Guests: Ashley Goodall, a leadership expert and the author of a thought-provoking new book, The Problem with Change: And the Essential Nature of Human Performance.

In a Nutshell: The tech boom popularized the idea that companies have to move fast, break things, and disrupt before they’re disrupted. But change for the sake of change can be a catalyst for confusion. At the ground floor, it’s often employees and customers who experience the most “disruption” — to their jobs, to their spending habits, to their relationship to the brand — which can make it hard for your company to do its business efficiently.

On today’s show, Ashley Goodall explains why the ultimate job of leadership is not to create change, it’s to create a stable platform where people can do their best work and provide the most value to customers.

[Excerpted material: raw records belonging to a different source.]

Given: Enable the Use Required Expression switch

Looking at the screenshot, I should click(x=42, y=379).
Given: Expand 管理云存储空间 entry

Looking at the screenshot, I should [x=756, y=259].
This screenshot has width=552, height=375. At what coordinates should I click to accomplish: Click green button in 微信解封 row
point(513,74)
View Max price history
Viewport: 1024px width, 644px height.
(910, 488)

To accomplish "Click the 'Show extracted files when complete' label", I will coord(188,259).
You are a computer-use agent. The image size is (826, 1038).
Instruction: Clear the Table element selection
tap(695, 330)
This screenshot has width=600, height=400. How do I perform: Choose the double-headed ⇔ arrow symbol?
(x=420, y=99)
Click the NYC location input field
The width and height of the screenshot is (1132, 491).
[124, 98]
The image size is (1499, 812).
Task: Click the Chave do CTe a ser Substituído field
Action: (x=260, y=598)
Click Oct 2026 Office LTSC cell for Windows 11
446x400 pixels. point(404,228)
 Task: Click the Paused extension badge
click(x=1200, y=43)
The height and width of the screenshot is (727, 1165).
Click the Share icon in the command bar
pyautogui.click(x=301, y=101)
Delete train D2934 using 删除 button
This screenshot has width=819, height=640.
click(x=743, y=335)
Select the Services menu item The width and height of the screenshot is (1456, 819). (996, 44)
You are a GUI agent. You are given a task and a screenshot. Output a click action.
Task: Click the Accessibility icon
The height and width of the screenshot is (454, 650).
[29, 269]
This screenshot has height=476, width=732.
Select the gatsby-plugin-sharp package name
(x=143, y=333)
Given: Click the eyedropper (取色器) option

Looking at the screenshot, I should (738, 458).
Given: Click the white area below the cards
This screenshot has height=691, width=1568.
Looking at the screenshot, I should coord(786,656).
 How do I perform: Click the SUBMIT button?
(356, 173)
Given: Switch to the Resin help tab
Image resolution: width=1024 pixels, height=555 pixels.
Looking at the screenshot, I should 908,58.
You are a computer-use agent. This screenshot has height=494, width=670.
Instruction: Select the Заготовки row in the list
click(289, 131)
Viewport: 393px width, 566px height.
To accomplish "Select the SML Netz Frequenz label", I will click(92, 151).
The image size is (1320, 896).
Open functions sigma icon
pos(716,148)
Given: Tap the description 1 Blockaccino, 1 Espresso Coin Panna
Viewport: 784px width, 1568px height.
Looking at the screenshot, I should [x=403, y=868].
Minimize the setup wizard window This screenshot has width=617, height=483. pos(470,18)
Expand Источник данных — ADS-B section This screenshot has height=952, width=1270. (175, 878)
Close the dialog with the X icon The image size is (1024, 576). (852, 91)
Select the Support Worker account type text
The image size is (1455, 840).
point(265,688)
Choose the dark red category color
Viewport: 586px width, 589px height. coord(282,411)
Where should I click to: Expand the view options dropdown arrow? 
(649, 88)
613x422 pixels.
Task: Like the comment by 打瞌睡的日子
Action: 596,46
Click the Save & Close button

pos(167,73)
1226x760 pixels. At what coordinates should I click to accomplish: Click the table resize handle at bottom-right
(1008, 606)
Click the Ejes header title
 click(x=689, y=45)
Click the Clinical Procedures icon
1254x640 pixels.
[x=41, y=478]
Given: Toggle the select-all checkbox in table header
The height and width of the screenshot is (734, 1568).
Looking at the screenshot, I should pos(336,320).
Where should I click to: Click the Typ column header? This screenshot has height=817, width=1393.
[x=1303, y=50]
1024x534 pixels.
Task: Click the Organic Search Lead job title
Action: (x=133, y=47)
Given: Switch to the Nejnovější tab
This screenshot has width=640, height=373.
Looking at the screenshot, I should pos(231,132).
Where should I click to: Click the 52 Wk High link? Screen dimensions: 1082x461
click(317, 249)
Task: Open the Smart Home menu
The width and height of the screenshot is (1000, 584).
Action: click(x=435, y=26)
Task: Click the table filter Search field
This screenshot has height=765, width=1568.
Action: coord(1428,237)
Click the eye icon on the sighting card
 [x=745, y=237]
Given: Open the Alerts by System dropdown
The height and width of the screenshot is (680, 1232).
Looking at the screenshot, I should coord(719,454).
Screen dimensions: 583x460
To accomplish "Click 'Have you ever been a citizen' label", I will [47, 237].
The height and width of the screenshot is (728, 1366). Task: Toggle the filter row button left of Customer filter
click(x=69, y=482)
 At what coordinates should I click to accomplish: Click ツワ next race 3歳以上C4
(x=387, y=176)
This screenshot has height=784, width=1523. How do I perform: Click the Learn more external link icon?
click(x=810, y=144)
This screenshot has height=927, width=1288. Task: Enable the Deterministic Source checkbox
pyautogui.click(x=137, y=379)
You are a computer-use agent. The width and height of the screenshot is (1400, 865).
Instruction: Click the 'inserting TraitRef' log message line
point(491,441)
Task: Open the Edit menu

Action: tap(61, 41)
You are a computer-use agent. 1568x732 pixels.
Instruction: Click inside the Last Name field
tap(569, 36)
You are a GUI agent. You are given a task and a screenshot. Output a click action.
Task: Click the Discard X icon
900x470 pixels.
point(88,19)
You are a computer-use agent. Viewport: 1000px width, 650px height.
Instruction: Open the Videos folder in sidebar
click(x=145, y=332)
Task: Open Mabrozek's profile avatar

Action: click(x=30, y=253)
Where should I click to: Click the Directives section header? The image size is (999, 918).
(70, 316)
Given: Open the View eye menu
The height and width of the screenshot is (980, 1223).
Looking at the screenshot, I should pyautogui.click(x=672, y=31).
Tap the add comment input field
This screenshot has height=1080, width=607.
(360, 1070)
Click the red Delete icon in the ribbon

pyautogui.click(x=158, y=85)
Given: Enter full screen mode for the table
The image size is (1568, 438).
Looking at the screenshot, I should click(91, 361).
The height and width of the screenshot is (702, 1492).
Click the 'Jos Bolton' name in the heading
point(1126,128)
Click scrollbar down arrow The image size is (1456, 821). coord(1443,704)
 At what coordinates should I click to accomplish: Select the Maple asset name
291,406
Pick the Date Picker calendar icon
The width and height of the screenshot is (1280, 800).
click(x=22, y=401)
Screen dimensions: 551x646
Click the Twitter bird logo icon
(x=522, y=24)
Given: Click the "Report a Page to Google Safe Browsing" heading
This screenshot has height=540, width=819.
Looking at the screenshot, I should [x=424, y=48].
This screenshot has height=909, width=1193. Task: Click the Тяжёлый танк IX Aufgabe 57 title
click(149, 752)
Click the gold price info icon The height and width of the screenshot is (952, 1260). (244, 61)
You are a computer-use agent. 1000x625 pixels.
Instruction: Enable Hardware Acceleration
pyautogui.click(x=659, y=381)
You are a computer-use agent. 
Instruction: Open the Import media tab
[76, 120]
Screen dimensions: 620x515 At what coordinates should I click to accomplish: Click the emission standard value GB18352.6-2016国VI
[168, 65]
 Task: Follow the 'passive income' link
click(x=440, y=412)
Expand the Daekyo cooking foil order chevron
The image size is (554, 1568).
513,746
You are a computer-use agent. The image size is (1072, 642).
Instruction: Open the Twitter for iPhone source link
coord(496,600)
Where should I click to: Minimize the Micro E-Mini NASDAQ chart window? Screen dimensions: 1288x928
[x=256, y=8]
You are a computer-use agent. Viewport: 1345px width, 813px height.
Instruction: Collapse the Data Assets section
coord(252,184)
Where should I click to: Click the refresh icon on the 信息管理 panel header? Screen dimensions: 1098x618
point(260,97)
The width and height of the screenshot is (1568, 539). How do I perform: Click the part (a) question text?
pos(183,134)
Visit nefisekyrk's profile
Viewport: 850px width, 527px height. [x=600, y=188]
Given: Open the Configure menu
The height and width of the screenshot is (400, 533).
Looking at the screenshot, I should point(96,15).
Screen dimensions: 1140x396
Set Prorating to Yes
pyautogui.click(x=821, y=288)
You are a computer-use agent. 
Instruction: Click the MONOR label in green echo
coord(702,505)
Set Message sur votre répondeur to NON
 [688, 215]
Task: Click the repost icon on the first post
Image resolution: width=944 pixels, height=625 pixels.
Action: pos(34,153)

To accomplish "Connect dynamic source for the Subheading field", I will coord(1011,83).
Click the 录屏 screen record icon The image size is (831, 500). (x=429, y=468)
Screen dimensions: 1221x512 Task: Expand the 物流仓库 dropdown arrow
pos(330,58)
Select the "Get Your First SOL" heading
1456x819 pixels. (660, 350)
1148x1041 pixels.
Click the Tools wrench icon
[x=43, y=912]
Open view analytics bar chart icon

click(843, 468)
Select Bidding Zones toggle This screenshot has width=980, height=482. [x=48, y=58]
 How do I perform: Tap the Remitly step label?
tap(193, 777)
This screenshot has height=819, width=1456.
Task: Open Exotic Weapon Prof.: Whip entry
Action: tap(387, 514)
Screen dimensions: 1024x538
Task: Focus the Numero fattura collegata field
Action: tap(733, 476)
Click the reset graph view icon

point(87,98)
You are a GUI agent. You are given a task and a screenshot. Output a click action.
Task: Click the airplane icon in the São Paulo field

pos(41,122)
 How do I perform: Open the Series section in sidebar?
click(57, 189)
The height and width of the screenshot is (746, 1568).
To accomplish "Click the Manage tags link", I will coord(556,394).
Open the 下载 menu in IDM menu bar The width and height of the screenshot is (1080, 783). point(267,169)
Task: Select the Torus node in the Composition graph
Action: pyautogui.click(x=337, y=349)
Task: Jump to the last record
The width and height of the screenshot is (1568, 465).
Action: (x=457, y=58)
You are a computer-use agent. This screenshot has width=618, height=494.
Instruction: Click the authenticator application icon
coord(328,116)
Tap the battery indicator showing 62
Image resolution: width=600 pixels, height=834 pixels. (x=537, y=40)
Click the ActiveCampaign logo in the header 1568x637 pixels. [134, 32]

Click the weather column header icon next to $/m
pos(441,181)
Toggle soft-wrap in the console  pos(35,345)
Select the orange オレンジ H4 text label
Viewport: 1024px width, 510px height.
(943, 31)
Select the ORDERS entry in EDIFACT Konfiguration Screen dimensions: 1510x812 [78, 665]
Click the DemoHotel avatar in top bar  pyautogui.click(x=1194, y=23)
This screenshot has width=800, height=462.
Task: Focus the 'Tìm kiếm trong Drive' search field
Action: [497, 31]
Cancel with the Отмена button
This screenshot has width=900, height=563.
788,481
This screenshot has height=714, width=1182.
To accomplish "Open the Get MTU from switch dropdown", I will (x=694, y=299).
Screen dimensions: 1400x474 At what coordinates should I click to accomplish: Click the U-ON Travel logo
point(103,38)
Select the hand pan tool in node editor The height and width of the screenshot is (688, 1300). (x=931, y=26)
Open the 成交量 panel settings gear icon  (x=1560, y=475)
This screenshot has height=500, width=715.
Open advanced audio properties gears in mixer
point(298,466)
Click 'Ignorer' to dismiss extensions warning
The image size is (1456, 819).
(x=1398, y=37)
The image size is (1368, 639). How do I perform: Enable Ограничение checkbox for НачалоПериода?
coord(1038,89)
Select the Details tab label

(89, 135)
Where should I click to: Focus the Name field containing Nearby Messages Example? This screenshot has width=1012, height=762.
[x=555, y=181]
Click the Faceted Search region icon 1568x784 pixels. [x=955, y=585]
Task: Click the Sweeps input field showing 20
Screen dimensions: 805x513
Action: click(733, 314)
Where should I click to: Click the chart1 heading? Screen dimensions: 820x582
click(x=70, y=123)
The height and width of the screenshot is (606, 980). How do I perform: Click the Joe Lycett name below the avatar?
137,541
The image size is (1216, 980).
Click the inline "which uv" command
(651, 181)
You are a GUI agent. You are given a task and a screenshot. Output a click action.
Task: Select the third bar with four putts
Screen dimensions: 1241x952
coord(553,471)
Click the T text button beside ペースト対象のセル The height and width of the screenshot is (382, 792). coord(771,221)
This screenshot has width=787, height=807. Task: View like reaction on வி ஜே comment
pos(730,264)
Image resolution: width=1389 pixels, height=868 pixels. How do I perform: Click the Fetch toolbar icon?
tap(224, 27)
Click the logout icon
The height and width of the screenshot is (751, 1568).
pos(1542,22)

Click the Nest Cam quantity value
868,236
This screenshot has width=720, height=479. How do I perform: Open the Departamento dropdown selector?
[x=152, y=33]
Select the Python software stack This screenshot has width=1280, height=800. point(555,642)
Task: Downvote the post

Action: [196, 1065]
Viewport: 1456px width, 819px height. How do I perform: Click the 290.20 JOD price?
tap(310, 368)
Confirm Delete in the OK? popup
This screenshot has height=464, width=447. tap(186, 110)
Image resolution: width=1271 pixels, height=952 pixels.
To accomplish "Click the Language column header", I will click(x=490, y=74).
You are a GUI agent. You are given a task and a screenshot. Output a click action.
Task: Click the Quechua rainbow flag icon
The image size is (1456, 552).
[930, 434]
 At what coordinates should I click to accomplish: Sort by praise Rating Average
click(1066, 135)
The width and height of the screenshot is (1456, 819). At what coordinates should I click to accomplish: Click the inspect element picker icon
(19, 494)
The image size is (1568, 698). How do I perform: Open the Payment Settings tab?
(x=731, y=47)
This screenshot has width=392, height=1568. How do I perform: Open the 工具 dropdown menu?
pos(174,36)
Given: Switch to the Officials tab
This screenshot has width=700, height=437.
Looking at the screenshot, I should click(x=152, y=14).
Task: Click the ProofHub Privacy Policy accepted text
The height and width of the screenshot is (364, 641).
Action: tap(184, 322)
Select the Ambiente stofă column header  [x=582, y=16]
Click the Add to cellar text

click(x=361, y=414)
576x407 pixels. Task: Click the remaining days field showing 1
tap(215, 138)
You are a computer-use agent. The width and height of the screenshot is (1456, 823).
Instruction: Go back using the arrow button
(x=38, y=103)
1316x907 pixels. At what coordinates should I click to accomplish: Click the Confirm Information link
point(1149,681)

.Ashley Goodall and I discuss:

  • Why so many leaders love talking about change and why their employees may hate implementing it.
  • How to implement positive change without destabilizing the business.
  • The importance of preserving organizational rituals that make work productive and fulfilling.
  • What Ashley believes some leaders misunderstand about Clayton Christensen’s theory of Disruptive Innovation.
  • Why you can’t measure employee productivity and the value of your best people in dollars and cents.
  • Easing the tension between what’s best for the company, what’s best for your team, and what’s best for your customers.
  • What Ashley learned collaborating with Marcus Buckingham on the book Nine Lies About Work: A Freethinking Leader’s Guide to the Real World.

Ashley Goodall Quotes:

Implementing Change:
“So the first question is not actually how do you do change, but should you do change? And I think we should be more cautious about it, more aware that a lot of change initiatives fail, a lot of mergers fail, a lot of reorgs fail. There’s all sorts of academic work now about how seldom layoffs actually produce any sort of savings to an organization at the end of the day.”

Conditions for Human Contribution:
“The second thing that’s important is to understand that humans thrive in conditions of relative stability. That’s not the same as stasis, but stability, a reasonable and reasonably predictable set of environmental characteristics so that we know our way around and we know how we fit in and we know how to put our shoulder to the wheel most usefully. If you actually want pervasive, sustained change in the world, it comes from stability.”

Lean Into Stability:
“Lean into stability, because if you don’t need it now, you’ll need it tomorrow, and if you don’t need it tomorrow, you’ll need it the next day. Be deliberate about the things that help people feel rooted at work, and because those things help them contribute.”

Stability in Startups:
“If you think about psychological stability, startups are actually very stable places, and large organizations are very unstable places.”

Ritual of Endings:
“I think a ritual of endings would be lovely for an organizational sort of breathing in and breathing out, and would give you a sense of where you stood on all of these things.”

Humans at Work:
“We treat the humans at work partly because of the way we think about them in financial terms, partly because of the way we see them in the data we collect as interchangeable.”

Leveling with People:
“The truth stabilizes people and helps them know that they’re in the company of grownups. Tell people as plainly as you can. Don’t use business speak, because business speak is actually usually a way of telling people not what’s going on. I also think that when you tell people that everything’s rosy and it’s obvious that it isn’t, that’s when they leave. They don’t leave because you said we’ve got problems. They leave because you say everything’s fantastic and they look to the left and look to the right and go you’re full of it.”

Designing a Workplace:
“If you want to design a workplace that is a good, healthy, productive, and innovative, by the way, workplace, you have to start by understanding what the people in that workplace need to give you their best.”

Playing to Strengths:
“We wrote about the fact that the best predictor of somebody’s performance is whether they get to play to their strengths or not. Which is a way of saying, if you want to unlock the best in a person, you have to ask them to do things that they do well.”

Teams Harnessing Abilities:
“We wrote about the fact that, because people are all different from one another, the idea of a team is super important at work because a team is where you harness together all of the different abilities of people and point them towards something that none of them could do by themselves.”